Eviter un mécontentement populaire contre la France

Mansion, surnommé par certains « Lucky Luke » en raison de son côté longiligne, était craint par tous, président ou simples citoyens. Un jour où un Mirage français s’était écrasé au décollage sur une école coranique de Bangui, tuant de nombreux enfants, Mansion était parvenu à empêcher l’émeute qui couvait par sa simple présence, désarmé, au milieu de la foule.

La mission de Mansion : verrouiller la RCA au profit des intérêts stratégiques et économiques français, du moins tels qu’ils étaient perçus à Paris pendant la Françafrique.

Elle était loin l’époque des débuts du premier mandat de François Mitterrand, lorsque Jean-Pierre Cot, son éphémère ministre de la Coopération, assurait vouloir retirer la présence française du cœur de l’appareil d’Etat des partenaires africains de la France. Mansion n’était pas seulement au cœur de l’appareil d’Etat, il était l’Etat…

C’était également l’époque où le budget français assurait les fins de mois centrafricains, en dépit de tous les plans d’ajustement structurel du FMI, pour que les fonctionnaires soient payés en temps et en heure et ainsi éviter un mécontentement populaire inévitablement dirigé contre la France – mais sans réellement aider ce pays déstructuré à bâtir un avenir.

Nouvelle donne africaine ?

Jeudi matin, alors que les manifestants pro-Bozizé s’en prenaient aux intérêts français à Bangui, François Hollande a donné le signal d’une nouvelle donne :

« Si nous sommes présents, ce n’est pas pour protéger un régime, c’est pour protéger nos ressortissants et nos intérêts et en aucune façon pour intervenir dans les affaires intérieures d’un pays, en l’occurrence la Centrafrique. Ce temps là est terminé. »

La France, il est vrai, a fortement réduit sa présence militaire dans ce pays depuis des années, fermant notamment la base aérienne du nord du pays, et ne conservant que quelque 250 hommes à Bangui, un dixième des effectifs un temps concentrés dans ce pays.

Pour Bozizé, menacé par l’avancée d’une colonne de rebelles vers sa capitale, cette déclaration sonne comme un arrêt de mort, au moins politique.

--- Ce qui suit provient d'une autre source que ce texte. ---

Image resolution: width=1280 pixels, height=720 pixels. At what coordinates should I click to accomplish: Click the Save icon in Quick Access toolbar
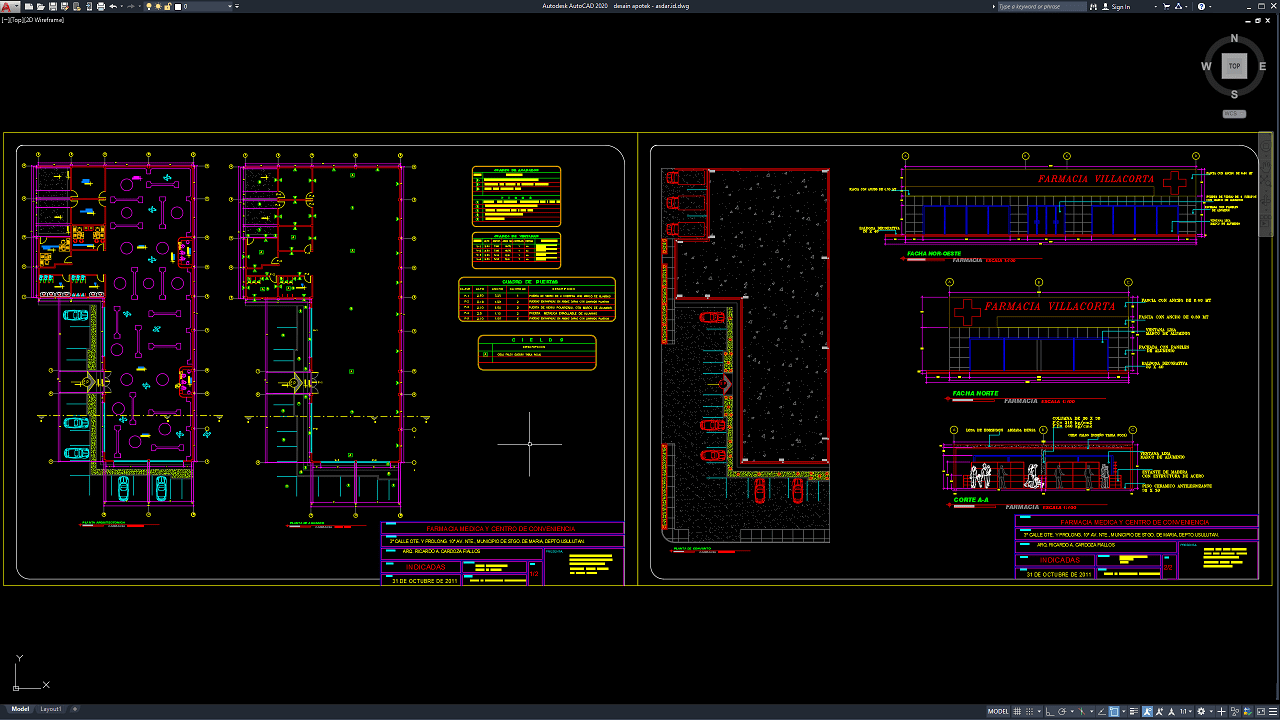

Ne plus défendre les régimes en place à tout prix

Nicolas Sarkozy avait amorcé ce virage, malgré ses débuts désastreux sur le sol africain avec son discours de Dakar. Il avait renégocié les accords militaires secrets qui liaient la France à ses anciennes colonies d’Afrique, pour en retirer le côté « assurance vie » des régimes en place qu’ils contenaient, un héritage de l’époque Foccart et ouvertement néo-coloniale.

Ne plus défendre les régimes en place à tout prix est assurément un signe de changement pour la politique africaine de la France. Mais cela ne fait pas encore une « autre » politique.

La Centrafrique n’est pas le meilleur laboratoire pour expérimenter de nouvelles formes de coopération entre la France et ses ex-colonies. Au moins, ce pays au destin tragique, toujours en quête de stabilité politique, aura-t-il servi de signal à ce que Paris ne fera plus, promis-juré.

Le Mali et la future intervention plaçant les Africains en première ligne sera un autre test des intentions, et de la capacité de la France à agir différemment sur le continent.

Après un demi-siècle de relations franco-africaines qui laissent un goût amer, pour les deux côtés, tout est à réinventer.